His nights were frightful. As soon as he learned that the gypsy was alive, the cold ideas of spectre and tomb which had persecuted him for a whole day vanished, and the flesh returned to goad him. He turned and twisted on his couch at the thought that the dark-skinned maiden was so near him.
Every night his delirious imagination represented la Esmeralda to him in all the attitudes which had caused his blood to boil most. He beheld her outstretched upon the poniarded captain, her eyes closed, her beautiful bare throat covered with Phoebus's blood, at that moment of bliss when the archdeacon had imprinted on her pale lips that kiss whose burn the unhappy girl, though half dead, had felt. He beheld her, again, stripped by the savage hands of the torturers, allowing them to bare and to enclose in the boot with its iron screw, her tiny foot, her delicate rounded leg, her white and supple knee. Again he beheld that ivory knee which alone remained outside of Torterue's horrible apparatus. Lastly, he pictured the young girl in her shift, with the rope about her neck, shoulders bare, feet bare, almost nude, as he had seen her on that last day.
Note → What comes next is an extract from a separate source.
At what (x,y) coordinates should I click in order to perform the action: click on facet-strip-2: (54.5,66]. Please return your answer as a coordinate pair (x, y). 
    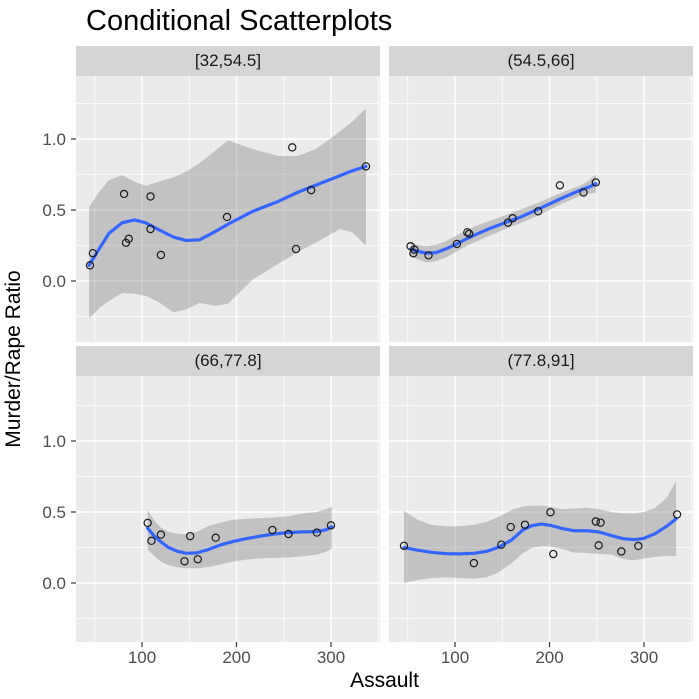
    Looking at the image, I should click on (541, 61).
These images of voluptuousness made him clench his fists, and a shiver run along his spine.
One night, among others, they heated so cruelly his virgin and priestly blood, that he bit his pillow, leaped from his bed, flung on a surplice over his shirt, and left his cell, lamp in hand, half naked, wild, his eyes aflame.
He knew where to find the key to the red door, which connected the cloister with the church, and he always had about him, as the reader knows, the key of the staircase leading to the towers.